While these bottlenecks are expected to ease towards the end of 2022, the new-car market is likely to benefit more than the new-LCV market. But as interest rates rise alongside inflation and energy costs, demand will take a knock as businesses and consumers pull back on spending.
LCVs weigh down sector
Declining LCV registrations have taken a heavy toll on Europe’s wider commercial-vehicle sector. This includes different weight categories of heavy-commercial vehicles (HCVs), as well as buses and coaches. October marks the 16th month of decline for the total market, although the 9.4% contraction betters the steep fall of 16.8% year to date, with only 1,646,816 units registered.
More specifically, Germany’s commercial-vehicle sector fell 12.4%, followed by France and Italy with losses of 5.3% and 3.9% respectively.

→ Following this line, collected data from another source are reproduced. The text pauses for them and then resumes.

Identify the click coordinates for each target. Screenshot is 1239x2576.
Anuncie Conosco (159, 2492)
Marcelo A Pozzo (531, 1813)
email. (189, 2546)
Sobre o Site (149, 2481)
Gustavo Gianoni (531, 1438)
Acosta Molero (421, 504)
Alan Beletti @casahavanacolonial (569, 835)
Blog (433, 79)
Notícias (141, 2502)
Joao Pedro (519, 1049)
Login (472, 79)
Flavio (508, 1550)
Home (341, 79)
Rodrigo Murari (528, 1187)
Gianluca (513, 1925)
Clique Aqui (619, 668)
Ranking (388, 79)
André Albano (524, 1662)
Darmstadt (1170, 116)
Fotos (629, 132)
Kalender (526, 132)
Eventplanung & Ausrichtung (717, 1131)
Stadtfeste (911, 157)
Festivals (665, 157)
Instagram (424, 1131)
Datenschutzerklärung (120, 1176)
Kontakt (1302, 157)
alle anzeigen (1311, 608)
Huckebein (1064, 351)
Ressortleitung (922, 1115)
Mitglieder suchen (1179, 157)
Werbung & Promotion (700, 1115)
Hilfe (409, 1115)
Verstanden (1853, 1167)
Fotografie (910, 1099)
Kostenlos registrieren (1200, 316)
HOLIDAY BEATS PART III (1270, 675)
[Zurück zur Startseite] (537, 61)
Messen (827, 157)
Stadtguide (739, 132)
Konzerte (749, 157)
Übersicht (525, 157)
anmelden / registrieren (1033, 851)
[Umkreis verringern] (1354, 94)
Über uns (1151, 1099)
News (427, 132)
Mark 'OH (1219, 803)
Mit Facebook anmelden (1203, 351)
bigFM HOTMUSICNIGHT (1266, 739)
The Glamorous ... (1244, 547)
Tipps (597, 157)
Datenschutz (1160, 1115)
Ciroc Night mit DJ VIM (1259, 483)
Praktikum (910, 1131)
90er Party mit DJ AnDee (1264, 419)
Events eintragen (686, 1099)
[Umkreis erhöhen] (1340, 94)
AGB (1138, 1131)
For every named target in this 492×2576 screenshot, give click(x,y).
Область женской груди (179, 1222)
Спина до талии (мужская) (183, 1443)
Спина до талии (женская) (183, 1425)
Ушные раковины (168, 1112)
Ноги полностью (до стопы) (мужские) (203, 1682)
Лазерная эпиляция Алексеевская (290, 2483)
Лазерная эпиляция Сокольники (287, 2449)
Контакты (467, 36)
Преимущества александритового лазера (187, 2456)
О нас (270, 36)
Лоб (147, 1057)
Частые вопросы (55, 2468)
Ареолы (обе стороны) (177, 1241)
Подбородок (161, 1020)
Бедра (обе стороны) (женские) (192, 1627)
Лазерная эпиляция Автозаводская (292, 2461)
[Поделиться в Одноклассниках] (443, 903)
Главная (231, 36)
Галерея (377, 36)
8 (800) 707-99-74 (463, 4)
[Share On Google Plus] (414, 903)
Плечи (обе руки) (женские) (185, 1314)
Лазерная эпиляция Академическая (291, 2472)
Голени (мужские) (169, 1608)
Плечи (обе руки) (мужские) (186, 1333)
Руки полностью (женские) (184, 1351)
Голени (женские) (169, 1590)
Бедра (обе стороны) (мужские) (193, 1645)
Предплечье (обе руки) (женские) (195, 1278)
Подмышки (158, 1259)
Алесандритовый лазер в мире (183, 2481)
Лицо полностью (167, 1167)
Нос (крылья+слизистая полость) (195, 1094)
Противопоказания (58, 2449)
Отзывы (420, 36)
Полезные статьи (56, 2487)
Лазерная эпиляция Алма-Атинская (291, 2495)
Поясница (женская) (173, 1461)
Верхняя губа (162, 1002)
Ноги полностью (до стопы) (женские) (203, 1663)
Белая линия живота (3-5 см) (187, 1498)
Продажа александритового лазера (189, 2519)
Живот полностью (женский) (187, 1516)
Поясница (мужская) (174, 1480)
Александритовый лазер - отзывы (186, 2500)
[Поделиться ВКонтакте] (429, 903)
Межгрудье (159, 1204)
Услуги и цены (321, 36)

The outlier was Spain, which managed to record an increase of 1.2%. The EFTA dropped 4.6% in October and 16.8% year to date. Meanwhile, the UK’s commercial-vehicle market shrunk by 14.1% last month and 16.9% between January and October.
HCVs weighing 16 tonnes and over recorded gains of 19.1% last month, and 6.4% in the year to date. Medium and heavy-commercial vehicles, weighing over 3.5 tonnes, saw an increase in registrations of 16% in October and 2.6% year to date.